Author

Month: November 2020

Visualizing characters

I love messing around on Artbreeder.com, and in particular I enjoy playing with their face visualizations. I got a character picture I kind of like for one of my main characters in my Daros book. Her name’s Brecca, and she’s 16, and in pretty far over her head in a tough situation. Not sure this picture is right, and I don’t want to mess with anybody’s ability to imagine the characters for themselves, but it’s fun nonetheless.

df3bf359a72c7497.jpeg (2048×2048)

UPDATE: Nobody much likes this one but me. Here’s one that I like that seems to garner a little more support:

Visualization of Brecca Vereen, main character of Daros

Racism in a sci fi universe

I’m getting close to finished with the first draft of my sci fi novel (tentative title is Daros), and I’m starting to think about cover design. I’ll get actual artists to handle that for me, but one fun part of that is deciding whether to represent the characters on the cover or not. On the one hand, you can create an appealing cover with some kind of action or character represented. On the other, once you provide a picture of a character, you inhibit people’s ability to imagine them how they want to. That includes complex issues like race.
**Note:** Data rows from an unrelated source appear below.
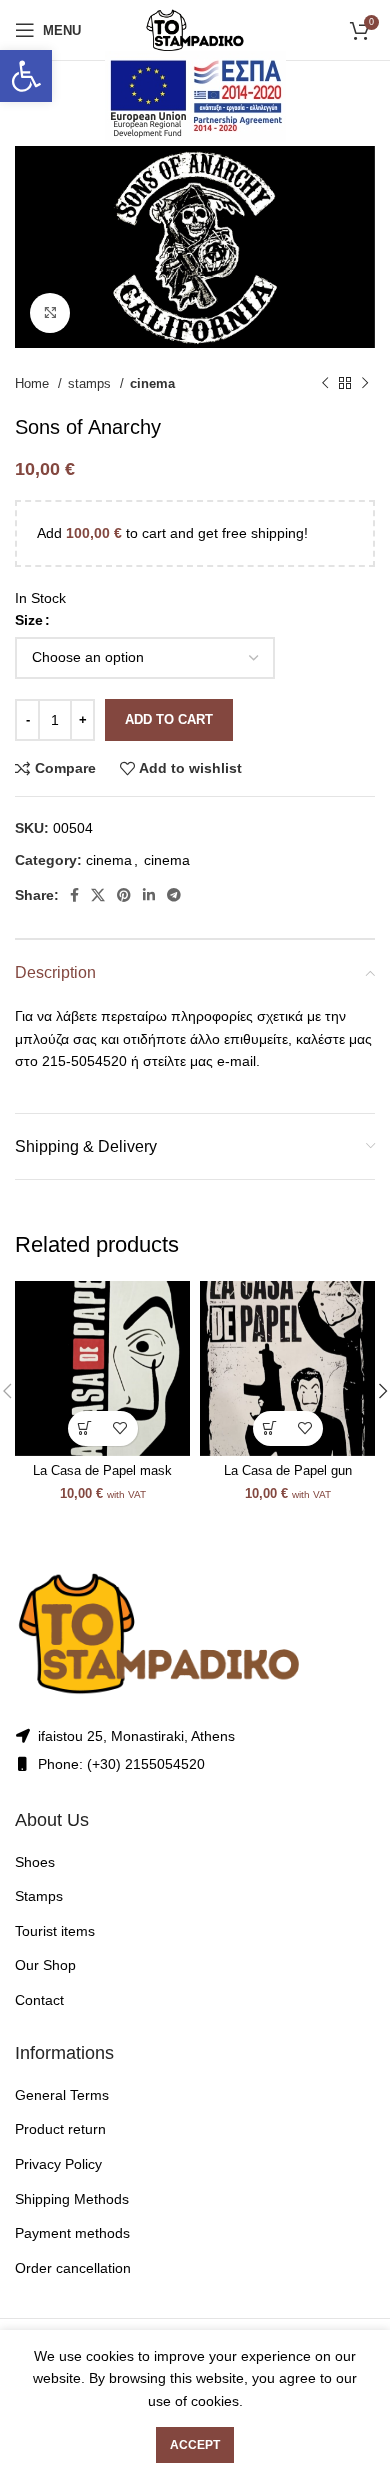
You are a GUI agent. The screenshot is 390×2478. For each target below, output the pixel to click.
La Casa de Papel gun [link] (288, 1471)
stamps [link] (91, 383)
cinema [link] (152, 383)
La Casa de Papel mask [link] (102, 1471)
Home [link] (34, 383)
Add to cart (169, 719)
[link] (26, 76)
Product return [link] (60, 2129)
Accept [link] (195, 2445)
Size (29, 620)
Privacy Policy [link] (58, 2164)
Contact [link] (39, 2000)
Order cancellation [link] (73, 2268)
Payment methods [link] (72, 2233)
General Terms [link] (62, 2095)
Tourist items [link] (55, 1931)
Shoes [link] (35, 1862)
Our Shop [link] (45, 1965)
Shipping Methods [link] (72, 2199)
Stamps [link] (39, 1896)
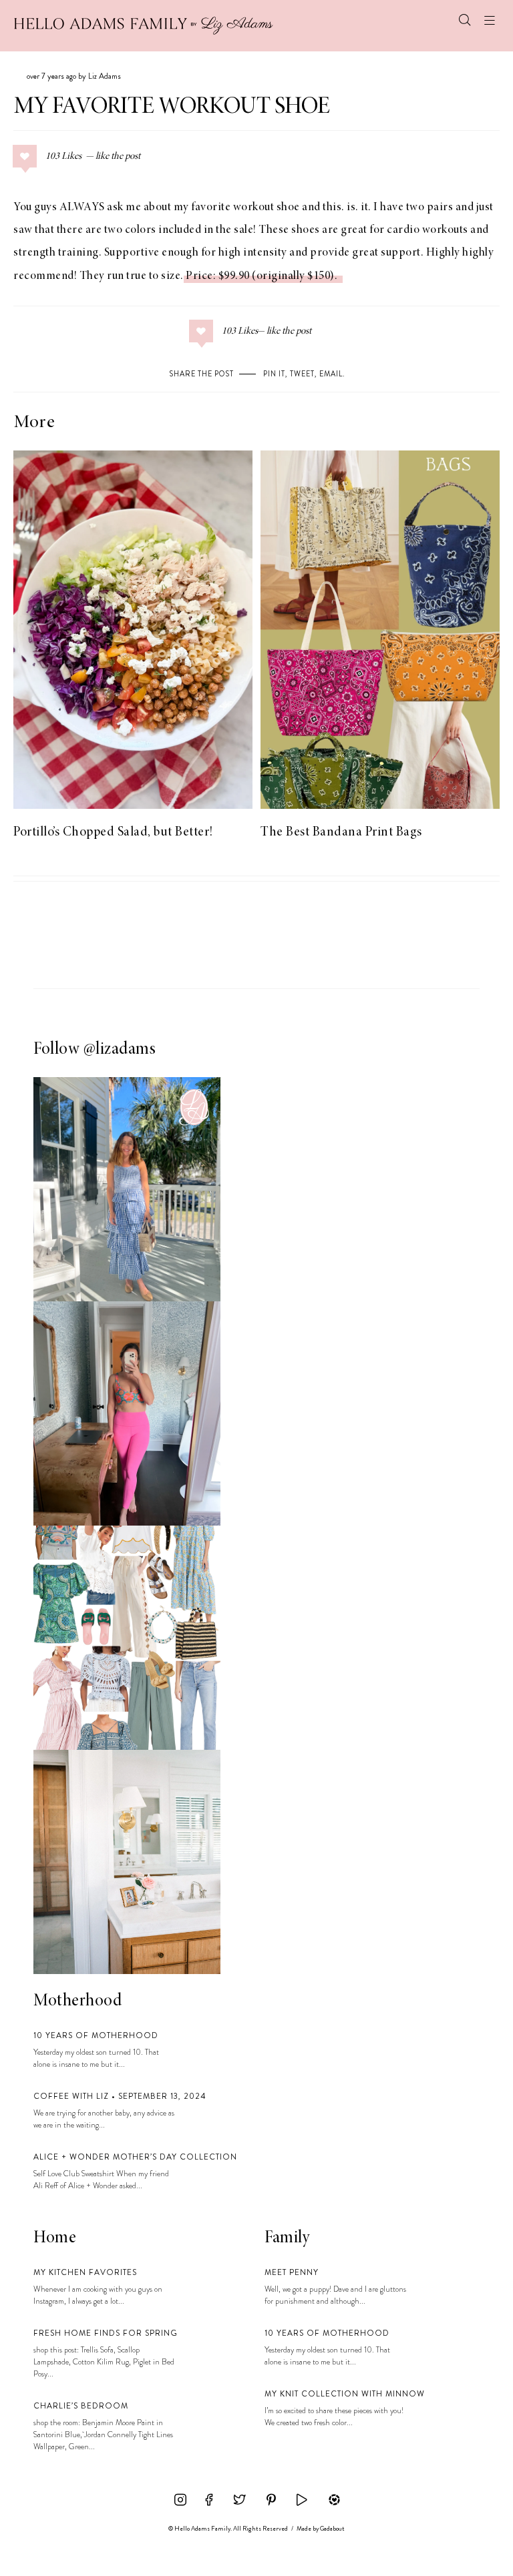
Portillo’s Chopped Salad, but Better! (113, 832)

In a book set on Earth, physical appearance comes with a whole bunch of social baggage (and often prejudice and discrimination) that comes from our current society. In a future space-faring setting that still has humans, a few things seem likely:

  • racial categories that are present on Earth won’t mean the same things that they do now
  • the physical characteristics that people present will be more homogenized than on Earth now (we’re already seeing that in the 21st century as migration happens and as love overcomes barriers against cross-boundary partners that were stronger in the past)
  • people who’ve adapted to life on different worlds will potentially be more different from each other (both physically and culturally) than the historical racial and ethnic categories in Earth’s current population (unless there’s tremendous connectivity, uniformity of media, and easy travel)

If all of that is true, then probably bias and prejudice would still exist, and some of it may be appearance based, but it would be addressed toward people from different planets rather than people from regions or nations.

I’m not sure of any of this, and I would hope that a technologically advanced society would leave a lot of this behind, but it’s interesting to think about.